Description of the task.
Would you write the data out once more, exactly as it is?

START Data for processing

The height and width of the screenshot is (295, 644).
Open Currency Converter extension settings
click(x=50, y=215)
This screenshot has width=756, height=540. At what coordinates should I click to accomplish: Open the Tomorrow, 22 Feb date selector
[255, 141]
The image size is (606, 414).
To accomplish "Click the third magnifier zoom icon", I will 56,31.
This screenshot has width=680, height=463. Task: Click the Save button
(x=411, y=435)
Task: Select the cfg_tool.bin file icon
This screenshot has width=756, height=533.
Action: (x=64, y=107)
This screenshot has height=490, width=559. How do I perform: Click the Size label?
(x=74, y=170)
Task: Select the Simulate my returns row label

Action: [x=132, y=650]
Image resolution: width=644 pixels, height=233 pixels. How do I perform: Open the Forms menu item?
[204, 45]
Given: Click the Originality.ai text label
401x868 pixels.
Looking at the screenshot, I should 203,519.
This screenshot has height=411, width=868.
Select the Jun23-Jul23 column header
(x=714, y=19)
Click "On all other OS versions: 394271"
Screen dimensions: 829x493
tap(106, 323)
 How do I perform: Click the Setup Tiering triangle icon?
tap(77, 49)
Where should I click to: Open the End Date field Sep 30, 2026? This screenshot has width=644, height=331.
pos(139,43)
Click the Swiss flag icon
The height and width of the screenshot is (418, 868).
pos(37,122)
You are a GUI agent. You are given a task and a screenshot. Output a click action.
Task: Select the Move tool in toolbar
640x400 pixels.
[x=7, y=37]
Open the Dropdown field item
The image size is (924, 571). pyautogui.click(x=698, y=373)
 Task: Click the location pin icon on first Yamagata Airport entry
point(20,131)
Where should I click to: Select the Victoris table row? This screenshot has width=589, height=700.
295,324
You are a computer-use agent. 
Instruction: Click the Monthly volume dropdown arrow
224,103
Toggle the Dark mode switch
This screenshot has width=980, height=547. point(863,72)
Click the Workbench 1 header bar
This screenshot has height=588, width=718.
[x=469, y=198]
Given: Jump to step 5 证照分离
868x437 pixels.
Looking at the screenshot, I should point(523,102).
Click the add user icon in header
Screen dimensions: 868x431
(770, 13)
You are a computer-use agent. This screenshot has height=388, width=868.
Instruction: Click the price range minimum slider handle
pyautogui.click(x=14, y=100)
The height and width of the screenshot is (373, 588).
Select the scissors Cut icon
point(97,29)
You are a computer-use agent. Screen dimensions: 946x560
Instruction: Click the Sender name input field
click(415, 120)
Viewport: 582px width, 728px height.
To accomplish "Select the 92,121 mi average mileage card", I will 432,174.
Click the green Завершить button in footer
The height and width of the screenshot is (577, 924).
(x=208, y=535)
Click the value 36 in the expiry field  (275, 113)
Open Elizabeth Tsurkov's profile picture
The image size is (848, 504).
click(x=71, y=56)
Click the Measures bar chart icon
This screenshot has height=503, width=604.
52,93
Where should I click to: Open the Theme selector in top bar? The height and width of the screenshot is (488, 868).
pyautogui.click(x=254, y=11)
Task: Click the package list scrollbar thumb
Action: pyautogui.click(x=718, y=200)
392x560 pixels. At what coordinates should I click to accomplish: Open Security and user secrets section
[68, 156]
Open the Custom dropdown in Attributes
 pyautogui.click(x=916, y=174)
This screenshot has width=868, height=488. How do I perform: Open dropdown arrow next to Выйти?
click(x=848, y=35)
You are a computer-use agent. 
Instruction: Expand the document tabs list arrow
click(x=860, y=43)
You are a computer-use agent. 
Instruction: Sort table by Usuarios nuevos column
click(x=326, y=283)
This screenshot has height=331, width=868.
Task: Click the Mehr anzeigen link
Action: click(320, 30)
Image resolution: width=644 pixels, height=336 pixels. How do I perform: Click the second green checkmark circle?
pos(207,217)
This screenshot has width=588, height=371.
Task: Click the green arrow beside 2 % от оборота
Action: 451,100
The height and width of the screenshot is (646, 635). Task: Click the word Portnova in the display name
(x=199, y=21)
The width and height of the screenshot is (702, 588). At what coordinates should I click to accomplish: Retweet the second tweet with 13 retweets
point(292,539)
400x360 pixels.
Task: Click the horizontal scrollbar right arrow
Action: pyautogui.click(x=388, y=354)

END Data for processing

Exercise result.
The height and width of the screenshot is (295, 644).
Open Currency Converter extension settings
click(x=50, y=215)
This screenshot has width=756, height=540. At what coordinates should I click to accomplish: Open the Tomorrow, 22 Feb date selector
[255, 141]
The image size is (606, 414).
To accomplish "Click the third magnifier zoom icon", I will 56,31.
This screenshot has width=680, height=463. Task: Click the Save button
(x=411, y=435)
Task: Select the cfg_tool.bin file icon
This screenshot has width=756, height=533.
Action: (x=64, y=107)
This screenshot has height=490, width=559. How do I perform: Click the Size label?
(x=74, y=170)
Task: Select the Simulate my returns row label

Action: [x=132, y=650]
Image resolution: width=644 pixels, height=233 pixels. How do I perform: Open the Forms menu item?
[204, 45]
Given: Click the Originality.ai text label
401x868 pixels.
Looking at the screenshot, I should 203,519.
This screenshot has height=411, width=868.
Select the Jun23-Jul23 column header
(x=714, y=19)
Click "On all other OS versions: 394271"
Screen dimensions: 829x493
tap(106, 323)
 How do I perform: Click the Setup Tiering triangle icon?
tap(77, 49)
Where should I click to: Open the End Date field Sep 30, 2026? This screenshot has width=644, height=331.
pos(139,43)
Click the Swiss flag icon
The height and width of the screenshot is (418, 868).
pos(37,122)
You are a GUI agent. You are given a task and a screenshot. Output a click action.
Task: Select the Move tool in toolbar
640x400 pixels.
[x=7, y=37]
Open the Dropdown field item
The image size is (924, 571). pyautogui.click(x=698, y=373)
 Task: Click the location pin icon on first Yamagata Airport entry
point(20,131)
Where should I click to: Select the Victoris table row? This screenshot has width=589, height=700.
295,324
You are a computer-use agent. 
Instruction: Click the Monthly volume dropdown arrow
224,103
Toggle the Dark mode switch
This screenshot has width=980, height=547. point(863,72)
Click the Workbench 1 header bar
This screenshot has height=588, width=718.
[x=469, y=198]
Given: Jump to step 5 证照分离
868x437 pixels.
Looking at the screenshot, I should point(523,102).
Click the add user icon in header
Screen dimensions: 868x431
(770, 13)
You are a computer-use agent. This screenshot has height=388, width=868.
Instruction: Click the price range minimum slider handle
pyautogui.click(x=14, y=100)
The height and width of the screenshot is (373, 588).
Select the scissors Cut icon
point(97,29)
You are a computer-use agent. Screen dimensions: 946x560
Instruction: Click the Sender name input field
click(415, 120)
Viewport: 582px width, 728px height.
To accomplish "Select the 92,121 mi average mileage card", I will 432,174.
Click the green Завершить button in footer
The height and width of the screenshot is (577, 924).
(x=208, y=535)
Click the value 36 in the expiry field  (275, 113)
Open Elizabeth Tsurkov's profile picture
The image size is (848, 504).
click(x=71, y=56)
Click the Measures bar chart icon
This screenshot has height=503, width=604.
52,93
Where should I click to: Open the Theme selector in top bar? The height and width of the screenshot is (488, 868).
pyautogui.click(x=254, y=11)
Task: Click the package list scrollbar thumb
Action: pyautogui.click(x=718, y=200)
392x560 pixels. At what coordinates should I click to accomplish: Open Security and user secrets section
[68, 156]
Open the Custom dropdown in Attributes
 pyautogui.click(x=916, y=174)
This screenshot has width=868, height=488. How do I perform: Open dropdown arrow next to Выйти?
click(x=848, y=35)
You are a computer-use agent. 
Instruction: Expand the document tabs list arrow
click(x=860, y=43)
You are a computer-use agent. 
Instruction: Sort table by Usuarios nuevos column
click(x=326, y=283)
This screenshot has height=331, width=868.
Task: Click the Mehr anzeigen link
Action: click(320, 30)
Image resolution: width=644 pixels, height=336 pixels. How do I perform: Click the second green checkmark circle?
pos(207,217)
This screenshot has width=588, height=371.
Task: Click the green arrow beside 2 % от оборота
Action: 451,100
The height and width of the screenshot is (646, 635). Task: Click the word Portnova in the display name
(x=199, y=21)
The width and height of the screenshot is (702, 588). At what coordinates should I click to accomplish: Retweet the second tweet with 13 retweets
point(292,539)
400x360 pixels.
Task: Click the horizontal scrollbar right arrow
Action: pyautogui.click(x=388, y=354)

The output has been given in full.